The Legacy of Islamic Antisemitism: From Sacred Texts to Solemn History is a 2008 book by Andrew Bostom. It has been described in the Jerusalem Post as a “collection of sources, Islamic and others, which testify to the long and sorry history of anti-Semitism in Islam.”

Benny Morris writing in The New Republic calls Bostom's book "important and deeply discouraging."  Morris discusses a great deal of material that Bostom has omitted, concluding that in many ways the antisemitism of the Muslim world is even worse than portrayed in the Legacy of Islamic Antisemitism. However, Benny Morris later apologized in the review for this comment, saying "Mea culpa. I somehow missed the references to the Aden and Moroccan massacres and the medieval pogroms and apologize for writing that they were not mentioned in the book."
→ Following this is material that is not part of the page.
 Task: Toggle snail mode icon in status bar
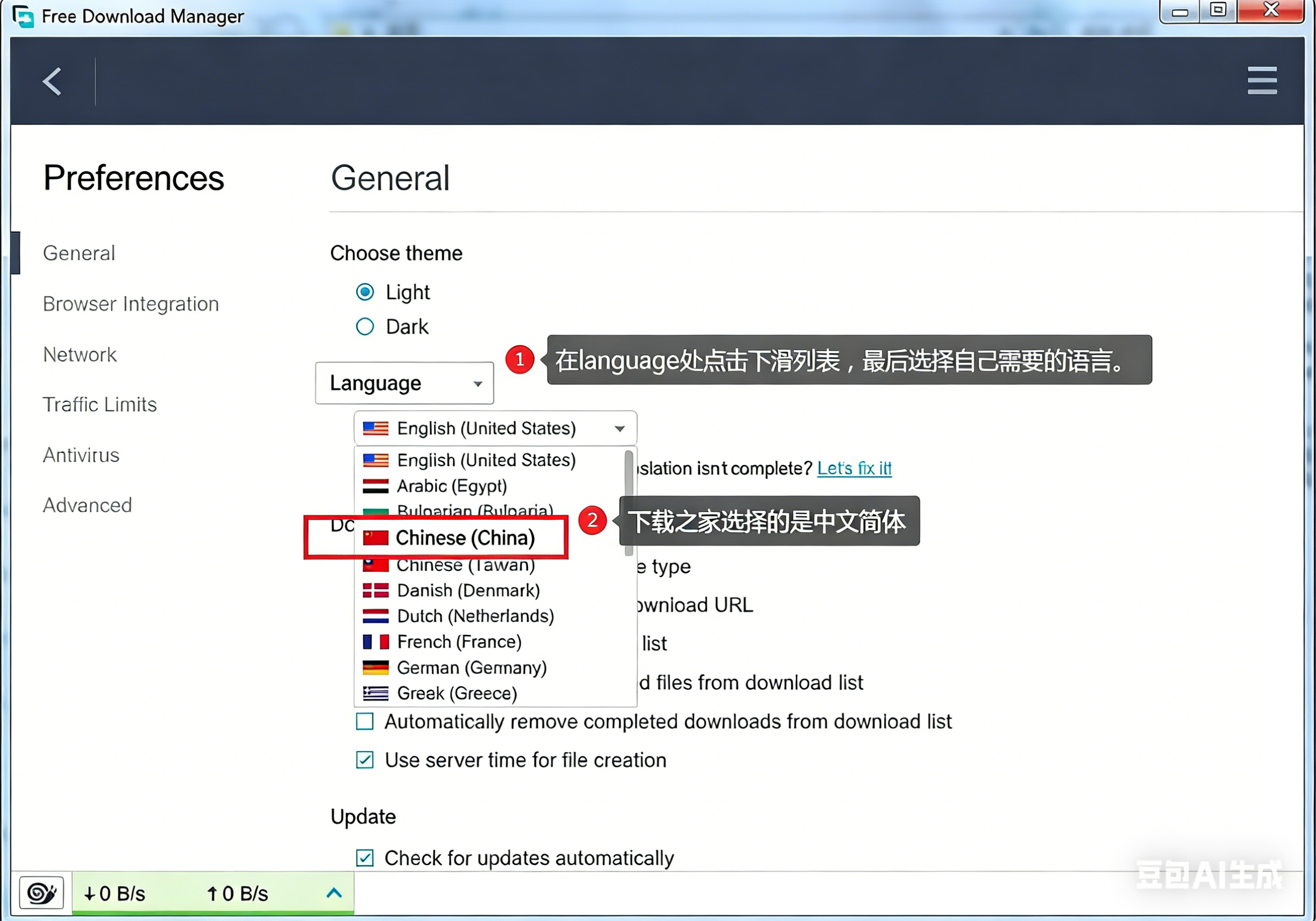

According to Hebrew University professor Raphael Israeli, “the author delves in considerable detail into the main sources of Islamic jurisprudence - the Koran and the Hadith, complemented by the Sirah (the earliest pious Muslim biographies of Muhammad), where an abundance of references, usually not complimentary but rather derogatory, are made to Jews, collectively known as Israi'liyyat (Israelites' stories). This is a trove of anti-Jewish stereotypes that have become the Shari'a-based uncontested "truth" about the People of the Book. Those accounts are invariably cited in sermons during Friday prayers, thus assuring their universal diffusion among Muslim constituents and the constant poisoning of the souls of young and adult Muslims alike, something that renders their fundamentally negative attitudes to Jews and Israel unchangeable.”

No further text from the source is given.